In this lesson we will dive into making common graphics with ggplot2. This approach follows The R Graphics Cookbook by Winston Chang.
ggplot2 is a system for declaratively creating graphics, based on The Grammar of Graphics. You provide the data, tell ggplot2 how to map variables to aesthetics, what graphical primitives to use, and it takes care of the details.
You will likely find RStudio’s Data Visualization Cheat Sheet helpful as a quick reference. If you want to learn more about ggplot2 after this lesson, the documentation has some good suggestions. ggplot2: Elegant Graphics for Data Analysis is the definitive book on the subject.
- The data is what we want to visualize. It consists of variables, which are stored as columns in a data frame.
- geoms are the geometric objects that are drawn to represent the data, such as bars, lines, and points.
- Aesthetic attributes, or aesthetics, are visual properties of geoms, such as x and y position, line color, point shapes, etc.
- There are mappings from data values to aesthetics.
- scales control the mapping from the values in the data space to values in the aesthetic space. A continuous y scale maps larger numerical values to vertically higher positions in space.
- guides show the viewer how to map the visual properties back to the data space. The most commonly used guides are the tick marks and labels on an axis.
Humans distinguish differences in line, shape, and color without much processing effort, and data visualization can take advantage of this to create charts and graphs to help users understand the data more easily As we go through this tutorial on ggplot2, it may be helpful to use this useful cheat sheet for reference when using ggplot2 Layers. Most of the data lies between 40 and 80 years. We’ll use coordcartesian to zoom in on this region. Africale%% ggplot ( aes (year, lifeexpectancy, color = regiongm8, group = name)) + geomline + coordcartesian ( ylim = c ( 40, 80 )) Individual lines are now easier to see. Data Science: Data Visualization with ggplot2 Cheat Sheet Data Visualization with ggplot2 Cheat Sheet If you like these cheat sheets, you can let me know here. Data Science: Big-O Cheat Sheet Big-O Cheat Sheet. In the third and last of the ggplot series, this post will go over interesting ways to visualize the distribution of your data.

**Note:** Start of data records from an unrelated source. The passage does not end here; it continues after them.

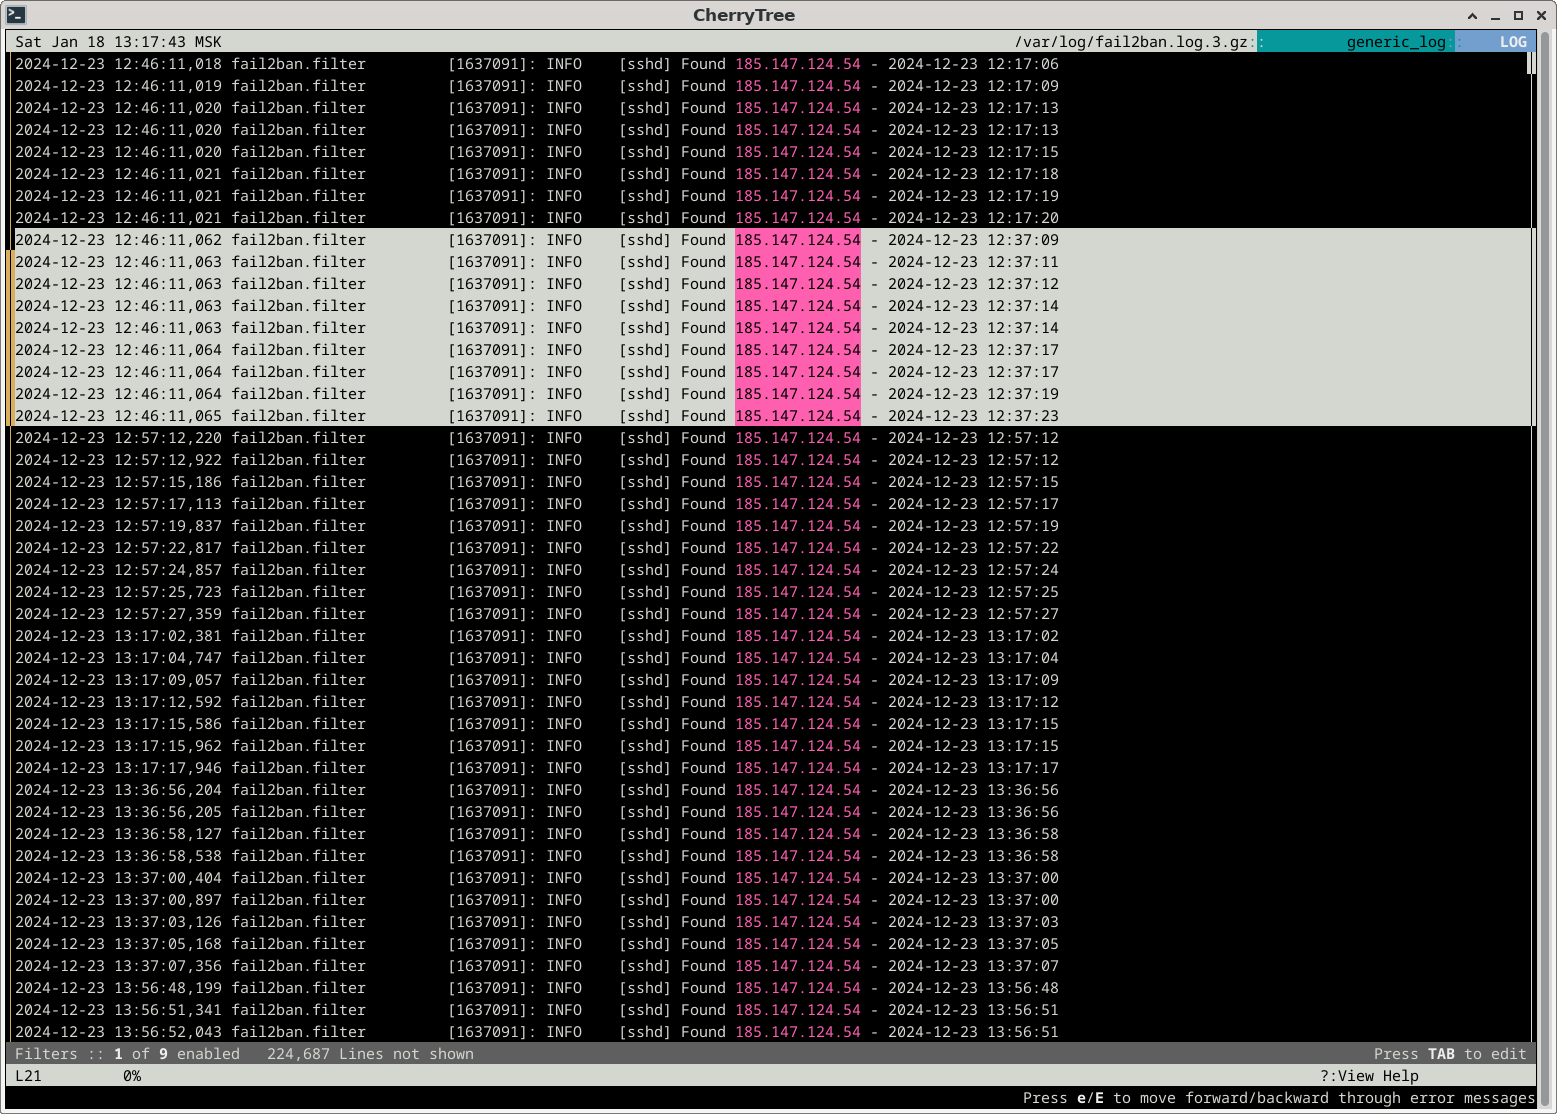Image resolution: width=1557 pixels, height=1114 pixels.
Task: Click the terminal icon in the title bar
Action: pyautogui.click(x=15, y=15)
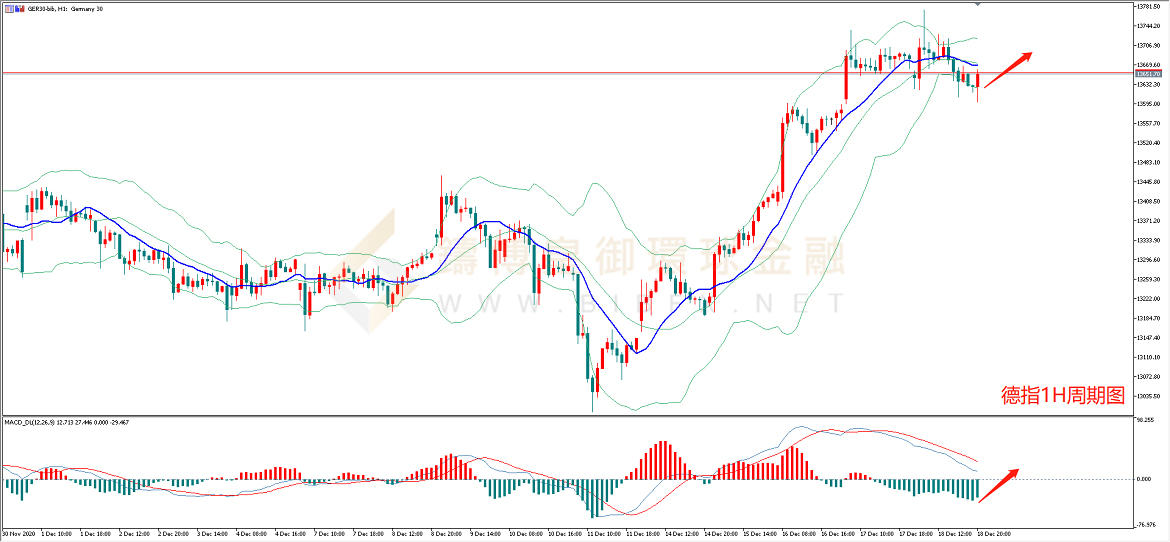Click the chart shift triangle marker at top

pos(978,5)
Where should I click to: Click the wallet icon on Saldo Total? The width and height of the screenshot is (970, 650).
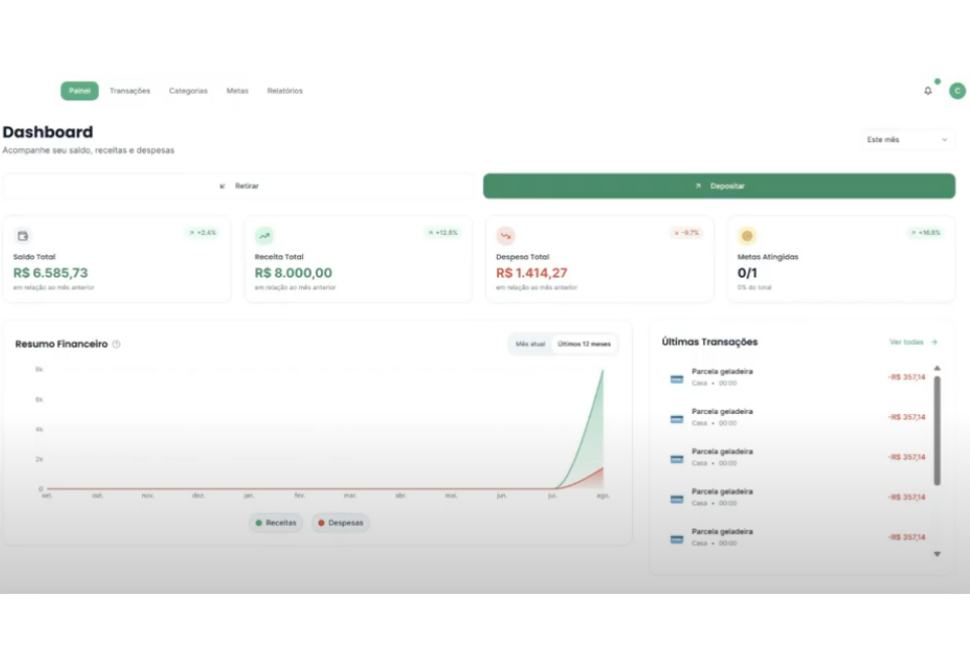tap(23, 236)
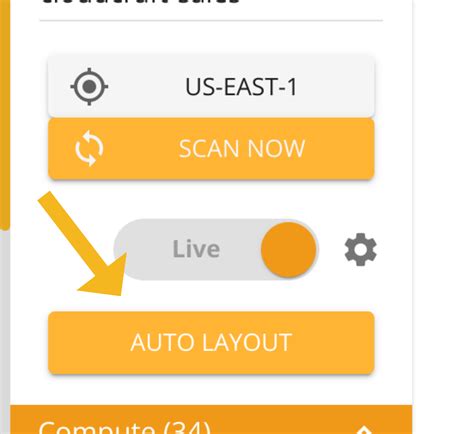Open the US-EAST-1 region selector
The image size is (474, 434).
point(211,87)
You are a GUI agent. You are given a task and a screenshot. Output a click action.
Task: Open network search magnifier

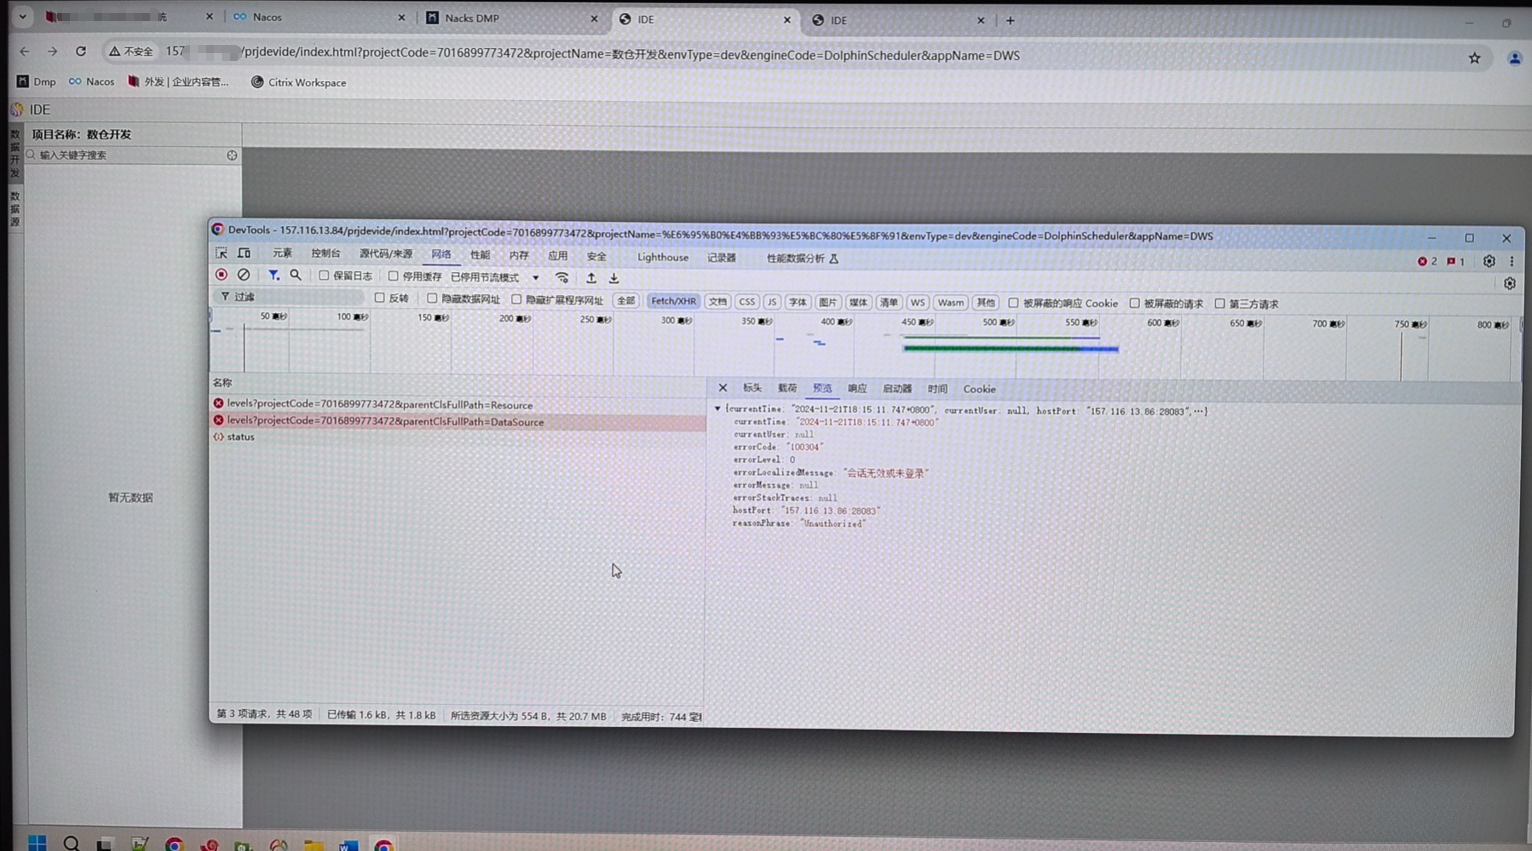tap(296, 275)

Data Visualization With Ggplot2 Cheat Sheet
ggplot() function is used to initialize the basic graph structure, then we add to it. The basic idea is that you specify different parts of the plot, and add them together using the
We will start with a blank plot.
Geometric objects are the actual marks we put on a plot. Examples include:
To visualize data a plot should have at least one geom; there is no upper limit. You can add a geom to a plot using the
+ operator. Evaluating the following line of code will produce an informative error message.

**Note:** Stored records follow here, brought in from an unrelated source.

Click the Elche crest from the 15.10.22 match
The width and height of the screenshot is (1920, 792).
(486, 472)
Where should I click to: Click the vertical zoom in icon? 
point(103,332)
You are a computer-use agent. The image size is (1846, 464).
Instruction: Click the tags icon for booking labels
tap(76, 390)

Each type of geom usually has a required set of aesthetics to be set, and usually accepts only a subset of all aesthetics. Refer to the help pages to see what mappings each geom accepts, for instance
help(geom_point). Aesthetic mappings are set with the
aes() function. Examples include:
- position (
- color (“outside” color)
- fill (“inside” color)
- shape (of points)
To create a scatter plot we need to use the
aes() function to tell ggplot which variable should be used for the x-coordinate of the points and which variable should be used for the y-coordinate of the points…
How has life expectancy changed over time?
geom_jitter() to deal with over-plotting.
How is life expectancy related to GDP per capita?
What does the distribution of life expectancy look like?
Try plotting a histogram of GDP per capita,
How has life expectancy changed in Afghanistan over time?
How has GDP per capita changed in Afghanistan over time?
How has life expectancy changed in each country over time?
Do these time trends differ between continents?
Do the trends for GDP per capita look similar?
Does the relationship between life expectancy and time look linear? The first layer in this graph shows all the data points, the second layer shows a smoothed trend line and confidence interval.
If you change the smoothing method from
lm, does the linear model look reasonable?
What does the joint distribution of GDP per capita and life expectancy look like?
Does this relationship change over time?
There are a couple ways to save figures made with ggplot2.
The easiest way to save a graph is to export directly from the RStudio
Plots panel, by clicking on
Export when the image is plotted. This will give you the option of
ggsave() function from the ggplot2 library is the way to go if you want to create files programmatically.
Ggplot2 Cheat Sheet R
ggsave() to create a file named
gdpPercap.png that contains a bar chart of GDP per capita.
A Final Example
Below is an example to show off a bunch of ggplot2’s features at once. Notice that different layers in a plot can use different data (the text labels are created using a smaller set of data).